_Goal of the exercise_
Return exactly the lines from the "You are a computer-use" line through the last line of the entries below. Include no pictures.

(Stored data entries)
══════════════════════════════
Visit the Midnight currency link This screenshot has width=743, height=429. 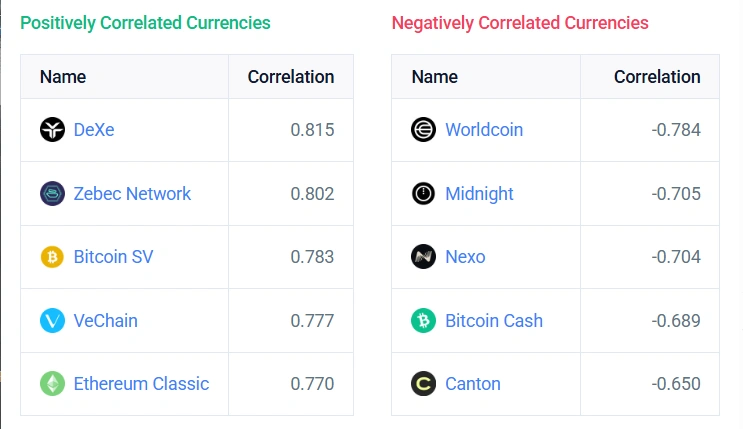pyautogui.click(x=479, y=194)
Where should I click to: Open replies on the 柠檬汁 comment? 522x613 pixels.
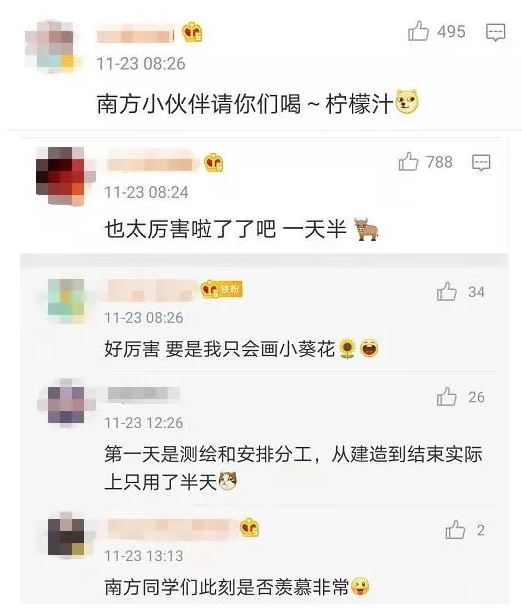495,32
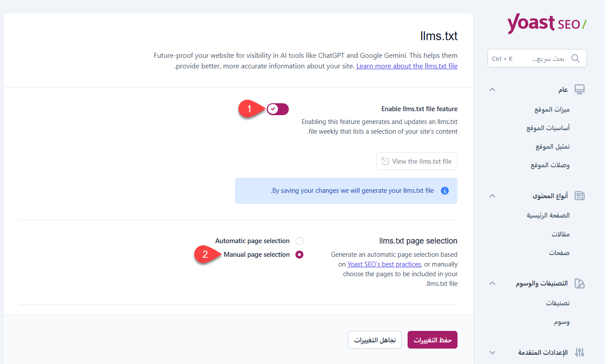Toggle the Enable llms.txt file feature switch
The image size is (605, 364).
278,109

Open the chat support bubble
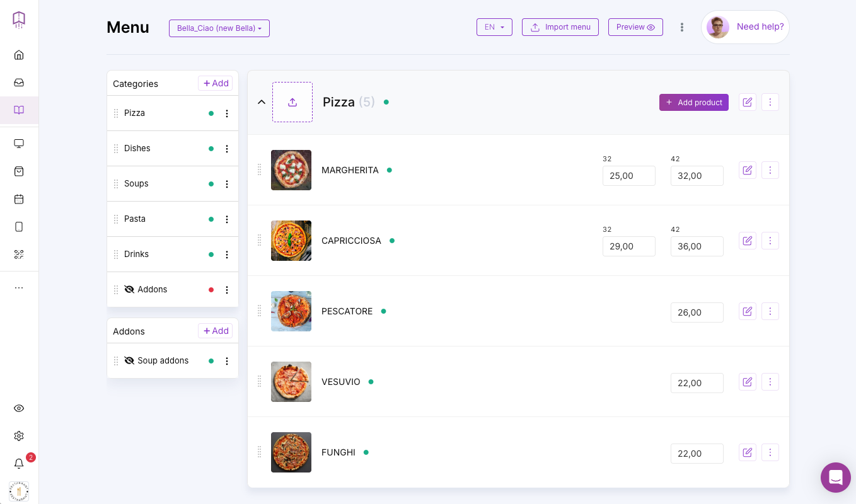(835, 478)
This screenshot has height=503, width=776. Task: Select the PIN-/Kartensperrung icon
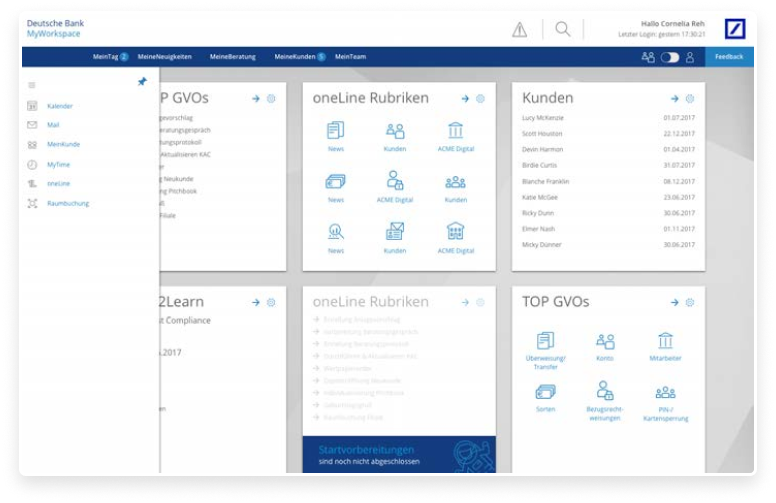click(x=665, y=393)
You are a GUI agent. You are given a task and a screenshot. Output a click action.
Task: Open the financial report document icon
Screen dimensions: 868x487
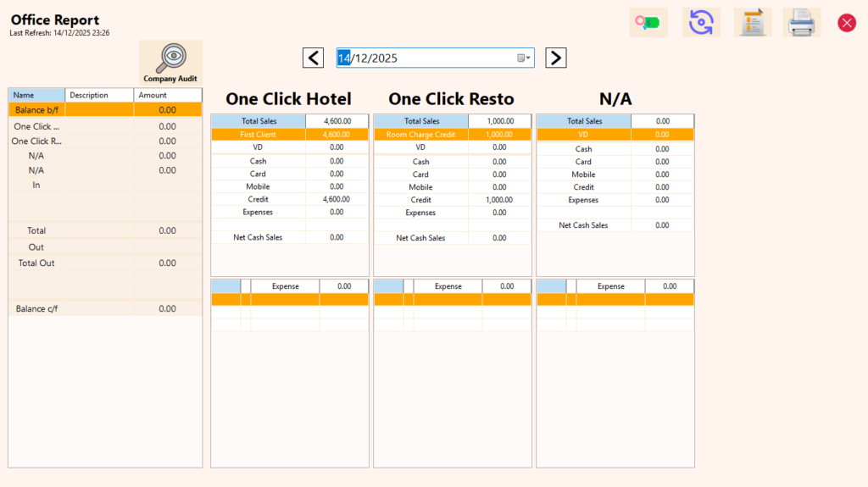[752, 22]
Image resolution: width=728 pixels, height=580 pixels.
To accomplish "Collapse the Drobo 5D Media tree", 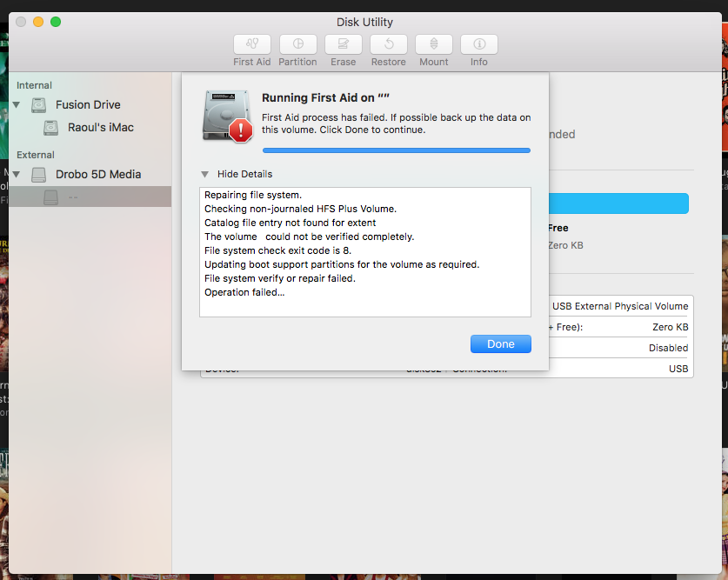I will click(16, 175).
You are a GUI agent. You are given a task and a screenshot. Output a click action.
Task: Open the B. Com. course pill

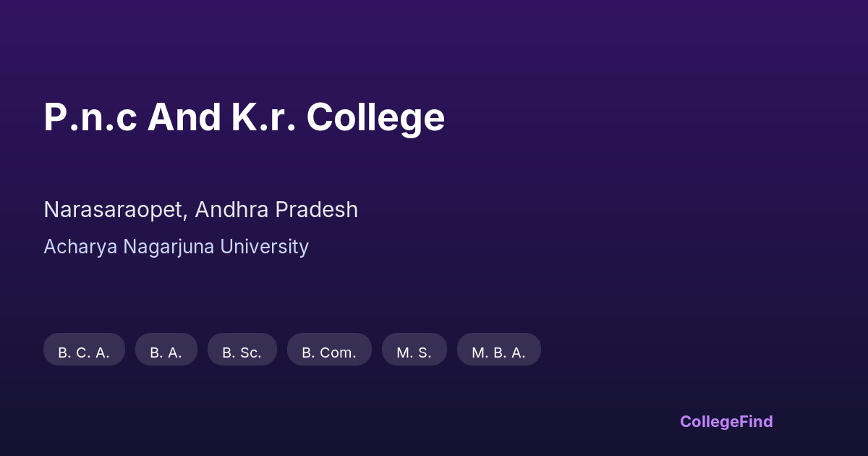(329, 351)
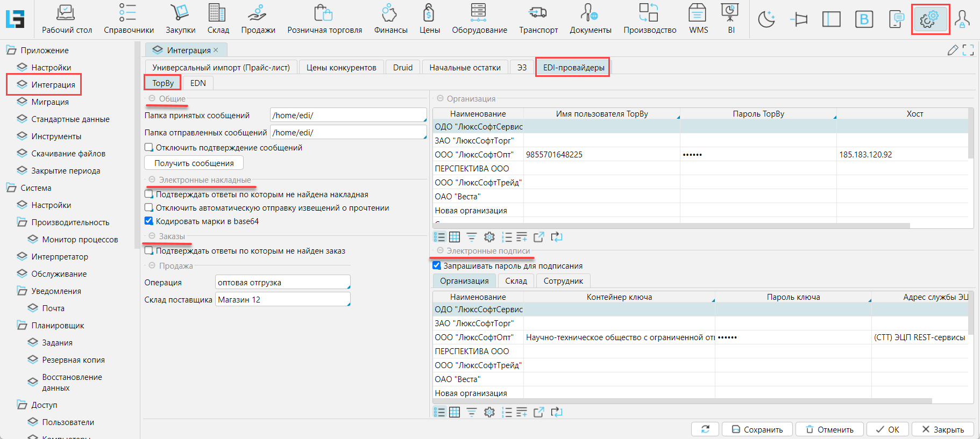Switch to night mode with moon icon
The image size is (980, 439).
coord(766,20)
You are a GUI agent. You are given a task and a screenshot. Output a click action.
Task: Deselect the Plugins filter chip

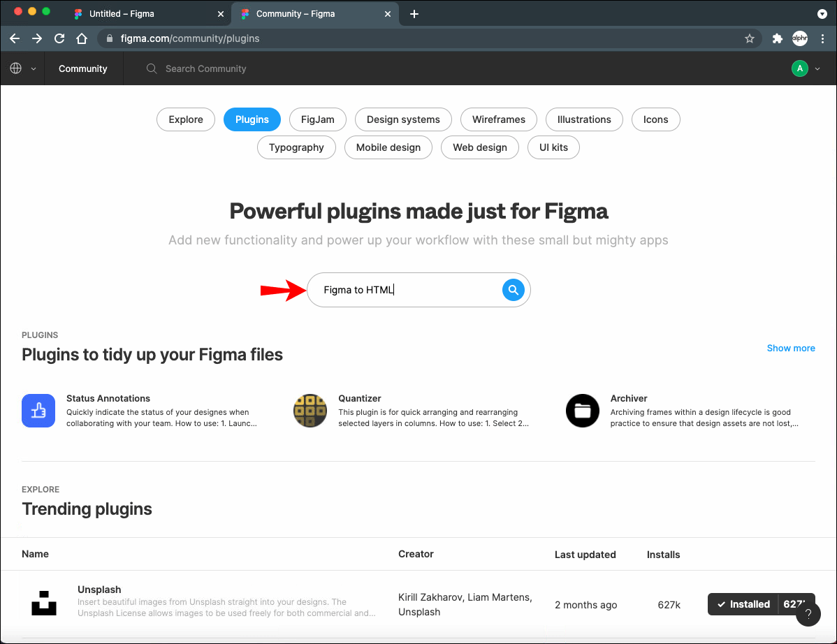point(252,119)
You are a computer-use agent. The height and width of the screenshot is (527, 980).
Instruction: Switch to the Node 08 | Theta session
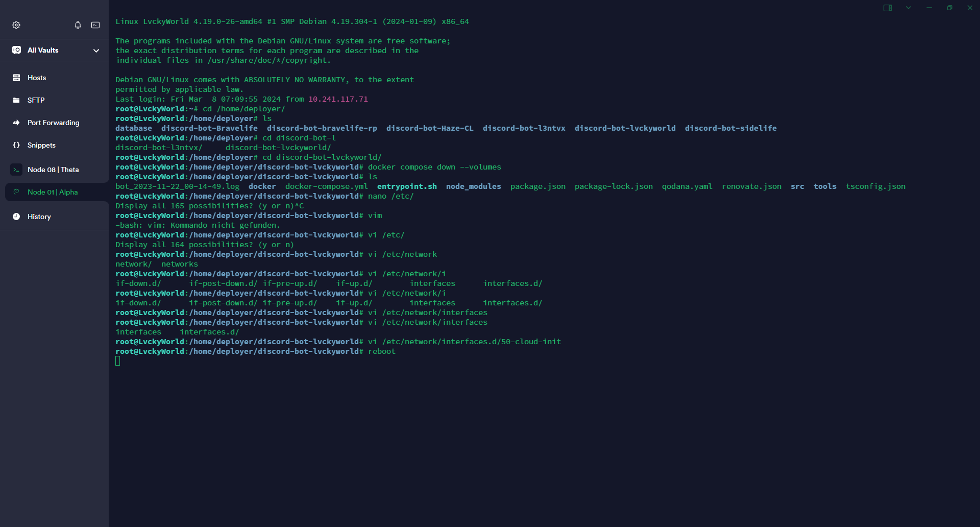click(53, 170)
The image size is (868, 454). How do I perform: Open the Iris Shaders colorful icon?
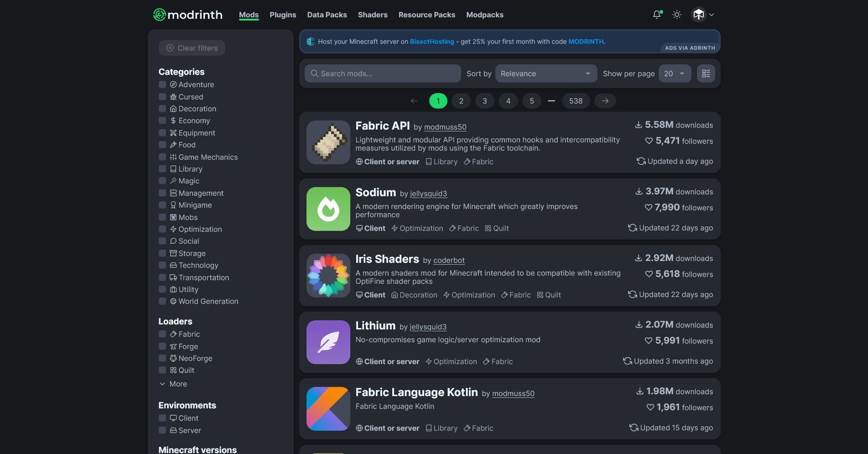[x=328, y=276]
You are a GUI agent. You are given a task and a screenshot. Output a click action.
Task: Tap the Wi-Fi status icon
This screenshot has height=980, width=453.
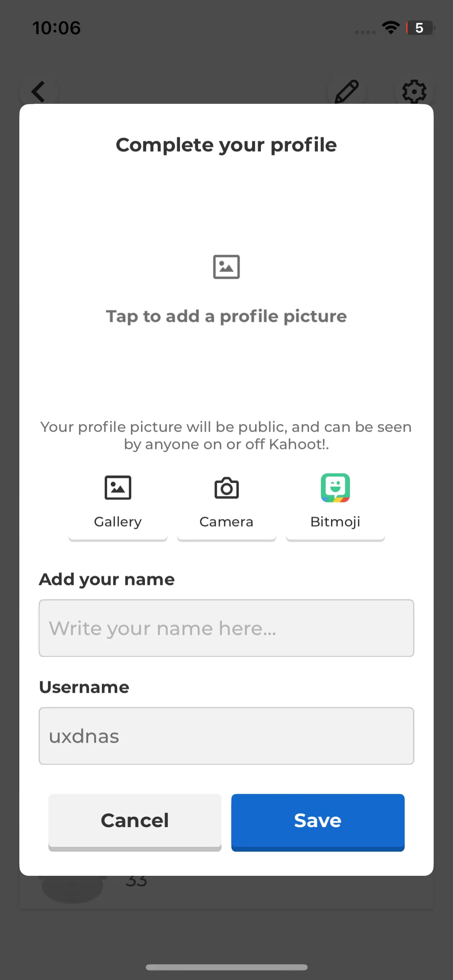(391, 28)
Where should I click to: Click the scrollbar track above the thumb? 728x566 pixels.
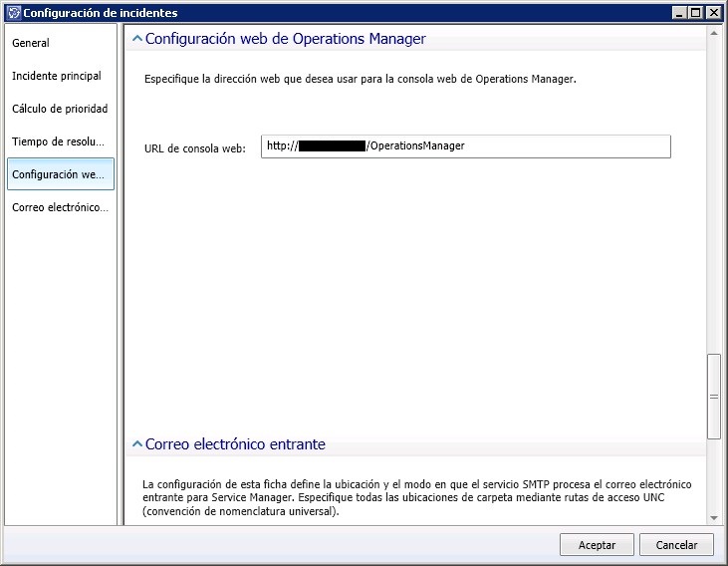tap(713, 199)
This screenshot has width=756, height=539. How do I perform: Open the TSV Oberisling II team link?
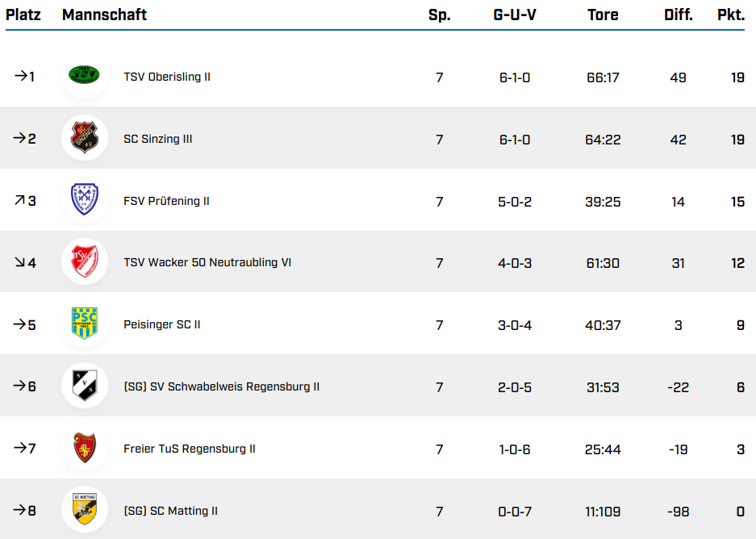coord(167,77)
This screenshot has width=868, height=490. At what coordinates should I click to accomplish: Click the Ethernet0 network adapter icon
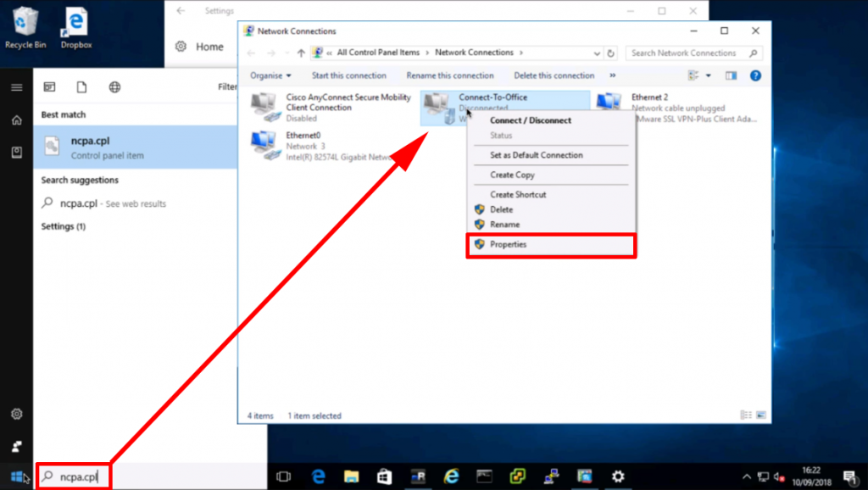pyautogui.click(x=267, y=145)
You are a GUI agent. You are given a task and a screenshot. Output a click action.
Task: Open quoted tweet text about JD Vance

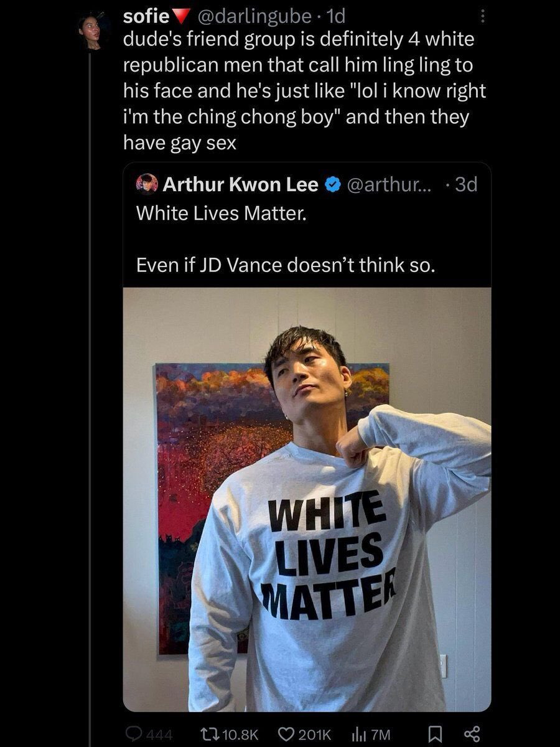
══════════════════════════════
_Task result_
You are a computer-use agent. The height and width of the screenshot is (527, 980).
Instruction: Switch to the Node 08 | Theta session
click(53, 170)
The image size is (868, 454). How do I perform: Open the Iris Shaders colorful icon?
[x=328, y=276]
You are a GUI agent. You are given a task and a screenshot. Output a click action.
Task: Tap the Wi-Fi status icon
This screenshot has height=980, width=453.
(391, 28)
Where should I click to: Click the scrollbar track above the thumb? 728x566 pixels.
tap(713, 199)
This screenshot has width=756, height=539. How do I perform: Open the TSV Oberisling II team link?
coord(167,77)
This screenshot has width=868, height=490. At what coordinates should I click to accomplish: Click the Ethernet0 network adapter icon
pyautogui.click(x=267, y=145)
You are a GUI agent. You are given a task and a screenshot. Output a click action.
Task: Open quoted tweet text about JD Vance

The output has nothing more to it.